Most people know that eating a high carb diet is bad for blood sugar levels and causes insulin resistance. But what does the research say about high-protein diets?
Quick, what’s the main benefit of eating protein? If you’re like many people, an image of a scrapping bodybuilder comes to mind, gulping a protein shake after a killer workout in order to support the growth of lean muscle tissue.
But there’s many more benefits of dietary protein. Eating enough dietary protein supports the vital functions that your body’s structural proteins carry out. For instance, hemoglobin, which is a protein, carries oxygen from the lungs to your tissues.
Also, the protein that makes you, you, serves as a matrix that builds your skin, bones, nails, hair and more. The proteins in your body also play a critical role in your immune system, serving as an antibody assembly line.
And if you don’t eat enough protein, your body’s structural proteins will suffer.
Moreover, eating protein leads to satiety, which reduces cravings for unhealthy snacks. However, just like anything else in life, too much of a good thing becomes a bad thing.
And if you’re trying to keep your blood sugar levels stable, whether it’s to maintain rock-steady energy throughout the day or to prevent moodiness or to manage type 2 diabetes, eating too much protein can backfire.
Paradoxically, a 2015 article in ScienceDirect says that researchers found that eating more protein at breakfast lowered individuals' post-meal glucose levels.
However, another article in ScienceDirect published six years earlier concluded that eating too much protein, eaten with fat, leads to insulin resistance. (Insulin resistance means that your body requires more insulin to regulate blood sugar.)
How Much Protein Is Too Much?
Well, in the 2015 article, researchers from the University of Missouri-Columbia suggested that individuals with type 2 diabetes consume 25 to 30 grams of protein—at breakfast alone. This amount is the equivalent of up to 5 eggs.
In a study published in the European Journal of Clinical Nutrition, the co-authors write that in individuals with obesity and type 2 diabetes, the majority of studies using high-protein diets have focused on weight loss at the expense of determining the effects of high-protein consumption on blood sugar levels and insulin response.
The studies that have been conducted on high-protein diets in the general population have witnessed mixed results. But here’s what the co-authors of the EJCN study concluded in the meta analysis: It is possible that healthy individuals consuming a high-protein diet, containing more than 20% of total caloric intake from protein can lead to hyperinsulinemia and in the long term can cause insulin resistance.
High Protein Diets and Weight Loss
But aren’t high protein diets a major strategy in weight loss programs? After all, when you lose weight, you also usually lose muscle mass. Eating a high protein diet, then, is used as a strategy to offset the lean muscle tissue loss.
So what’s a person to do if they’re trying to lose weight and manage blood sugar at the same time?
According to researchers at Washington University St.
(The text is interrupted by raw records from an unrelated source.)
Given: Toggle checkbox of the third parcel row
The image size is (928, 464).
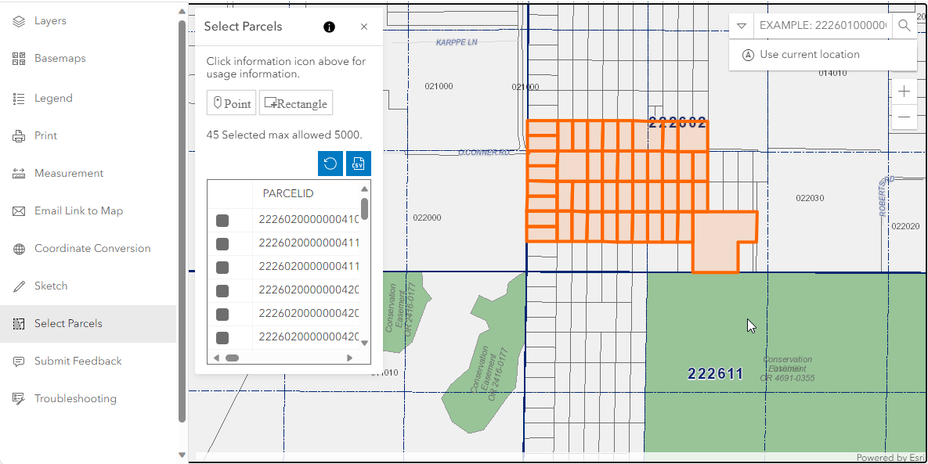Looking at the screenshot, I should tap(222, 268).
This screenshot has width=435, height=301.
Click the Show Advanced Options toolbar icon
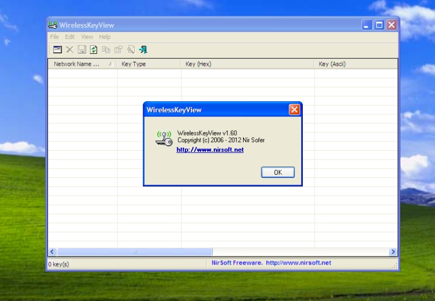pos(57,50)
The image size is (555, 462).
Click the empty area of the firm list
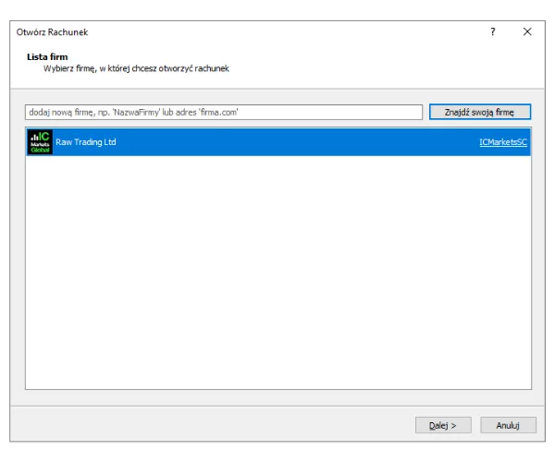(278, 277)
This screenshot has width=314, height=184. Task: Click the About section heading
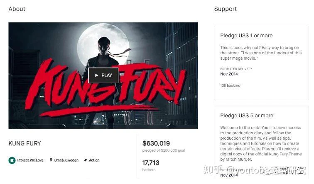17,9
Louis, the right thing to do is just a normal amount of protein, not a high-protein diet. The researchers found that eating a high-protein diet negates the metabolic benefits that are derived from losing weight.
Although the 2016 study was small, involving 34 postmenopausal women with obesity, the researchers noted that eating a high amount of protein curbed perhaps the most important benefit of weight loss: insulin sensitivity.
The women who lost weight while eating less protein were significantly more sensitive to insulin at the conclusion of the study, reads a news release about the research.
“That’s important because in many overweight and obese people, insulin does not effectively control blood-sugar levels, and eventually the result is type 2 diabetes,” the study concluded.
Normal Protein Intake
So what’s a normal amount of protein? A normal amount of protein that a 180-pound participant in the study ate was approximately 65 grams, or about 0.8 grams of protein per kilogram of bodyweight (roughly a third of a gram per pound of bodyweight).
To put it more simply, take your body weight and divide it by three. That’s how much protein you should eat to nourish the protein in your own body—and keep your blood sugar levels steady while preventing insulin resistance.